*Text:*
═══

The South Memphis String Band’s Old Times There draws on their shared Southern roots and was recorded in antique fashion, which suits the largely acoustic textures of the opener “Good Old Rebel.” Dickinson, Mathus and Hart make no effort to sound fashionable, but the good humor in their collective sound charms thoroughly in “Just Like A Monkey.”

The self-effacing attitude depicted in the vintage tones and character posing on the album cover photo belies the fact these are musicians well-schooled in their roots. “Feather Bed” is the sound of players rediscovering the joy of this chosen style as well as the motivation at the heart of the tune(s). No doubt that’s why original material, like Mathus’ contemplative “Stonewall 1863," is of a piece with the traditional songs that surround it; a palpable recognition of the perpetual cycle of life runs through all these numbers, including this one set in Civil War times.

Fifteen tracks comprise less than forty minutes of playing time for Old Times There, which makes it a pithy statement of spontaneity, albeit one with perhaps limited appeal outside Luther Dickinson completists or roots music aficionados. Still, any music lover with an irreverent streak will dote on what’s happening here. “B-L-A-C-K” pricks the balloon of political correctitude in such a way it obliquely comments on racism in all its forms, while “See The Uncle Sam” likewise skewers jingoism. There’s more to the South Memphis String Band than a mere fondness for acoustic guitars and banjos.

═══

*Recorded data:*
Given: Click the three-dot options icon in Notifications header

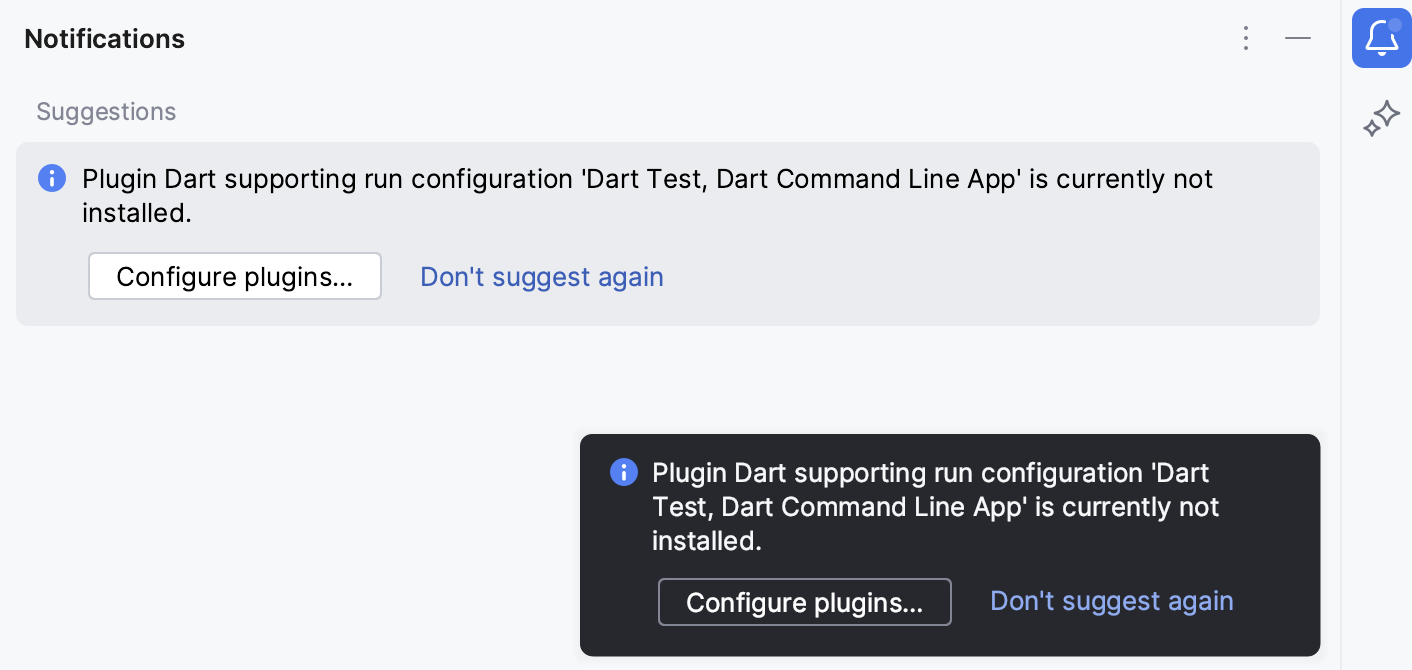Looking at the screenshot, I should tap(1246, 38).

═══

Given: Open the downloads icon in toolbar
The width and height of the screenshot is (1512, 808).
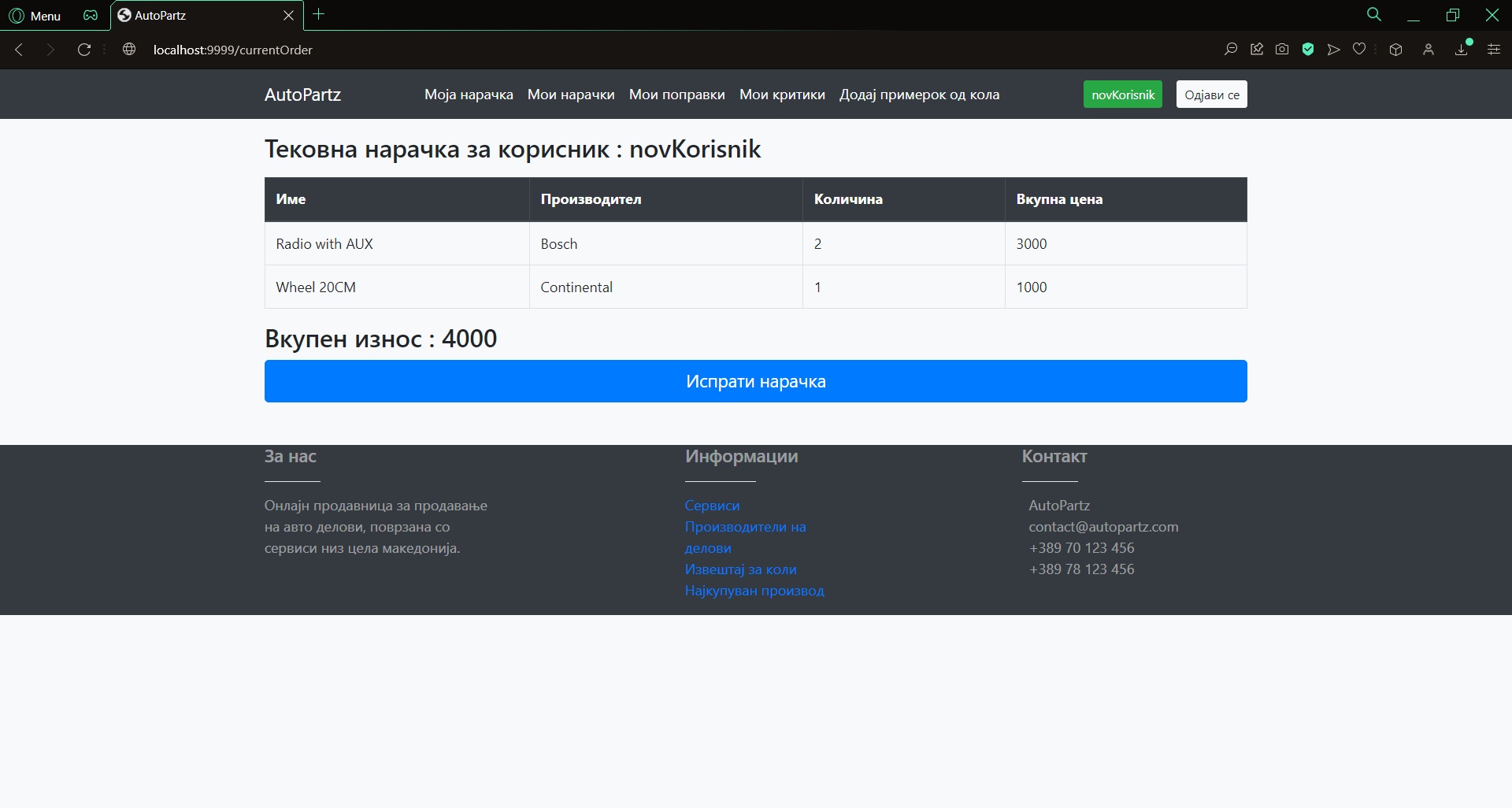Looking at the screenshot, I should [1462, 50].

═══

*Your task:* From the review of Old Times There, quote the passage from "The self-effacing attitude" up to and including "Civil War times.".

*Response to the task:*
The self-effacing attitude depicted in the vintage tones and character posing on the album cover photo belies the fact these are musicians well-schooled in their roots. “Feather Bed” is the sound of players rediscovering the joy of this chosen style as well as the motivation at the heart of the tune(s). No doubt that’s why original material, like Mathus’ contemplative “Stonewall 1863," is of a piece with the traditional songs that surround it; a palpable recognition of the perpetual cycle of life runs through all these numbers, including this one set in Civil War times.